Let’s go ahead and file this one under “Weird AND Autistic.”
I just got back from a disability advocacy class that was a few hours from my home in Southwest Missouri. I’ve made this same journey several times in the past, but for some reason I went ahead and used my GPS for the return trip home yesterday.
I’m not sure if it had been a full moon or if I was just in a strange mood, but I found myself arguing with my GPS and at one point, even yelling at it.
The whole time I was doing this, my black lab service dog, Tye, was in the back seat just looking at me like I was weird, which, as noted above, I’ll cop to in this instance.
I’m a very literal person and look at things factually. When I hear or see things that are otherwise, it can bug me to no end, which it did on Saturday for reasons I haven’t quite yet figured out.
The problems happened when my GPS, in a female Australian voice, kept telling me to do things that made absolutely no sense. Usually when I talk to my GPS its because I pulled off the highway to get gas or something to eat and she repeatedly tells me to get back on the right route, but that wasn’t the case this time, I was on the right route and yet she was still hassling me.
As I left Columbia, MO, I was on Highway 63 and my GPS, who I usually call, ‘Chica”, as in, “Chill out, Chica, I’m just getting gas,” was telling me to merge onto highway 63.
That may not sound like a big deal until you learn that there had been no exits of any kind for at least five miles and no other highway or interstate for about fifteen miles.
“How can I merge onto 63 if I’m already on 63 and there’s nothing to merge with?” I asked her out loud.

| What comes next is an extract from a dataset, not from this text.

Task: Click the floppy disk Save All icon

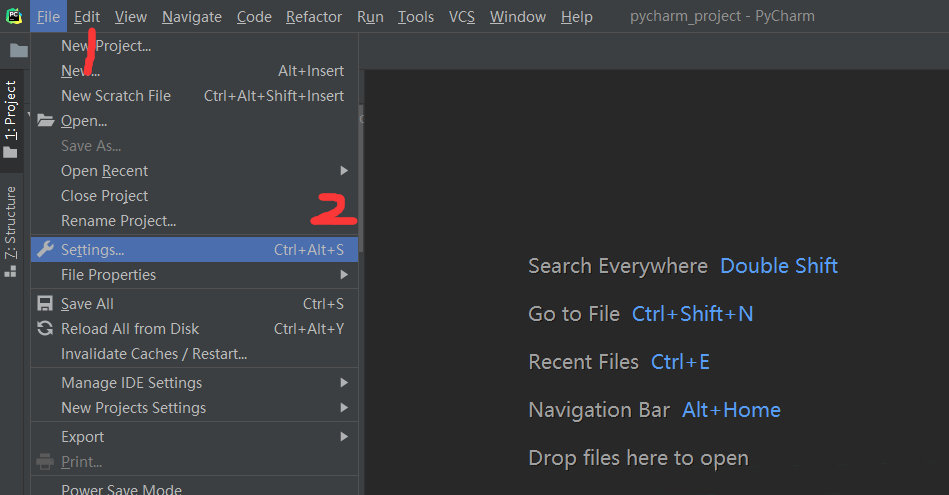Action: coord(45,304)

Getting no response, I decided to let it go, but it happened again a few miles later.
“Merge onto highway 63 South,” she said in her Aussie accent. This time I got louder.
“C’ mon, Chica! I’m already on 63 and there’s nothing to merger onto!”

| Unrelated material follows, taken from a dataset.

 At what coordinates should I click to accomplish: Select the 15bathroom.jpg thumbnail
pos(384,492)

After this outburst, I saw Tye stick his nose between the front seats, presumably to figure out who the heck I was talking to. Seeing no one else up there, he went back to snoozing.
After another twenty minutes, I exited 63 and got on Highway 54 West. This section of the trip was even worse. I was told at least four times to merge where there was nothing to merge with and the kicker came about an hour into the trip.
“Stay in the center two lanes,” she said. No big deal, right?
Again, being very literal, I looked at the road I was on and then peered ahead as far as I could see before responding in a particularly loud voice.
“There are only two lanes!” I bellowed. “How the heck am I supposed to stay in the center two lanes if there are only two lanes? You need to get your eyes checked, Chica!”
At this point, I recognized that I had a problem and decided the best way to not yell at my GPS was to eat something so that my mouth was full. I looked down at the seat next to me and started shoving fistfuls of gummy bears into my mouth.
A half-pound later I was out of gummy bears, but Chica hadn’t told me to do anything in a while, so I was feeling better about things. At least I was until I looked in my rearview mirror and saw Tye rolling his eyes at me.
Luckily, the trip, post gummy bears, was much better. The GPS didn’t tell me to do anything I couldn’t actually do, and I made it home without further incident.
As I sat on the couch, I thought about the trip home and about my reaction. I came to the conclusion that I might actually need a small vacation, though definitely nothing that would put me behind the wheel of a car.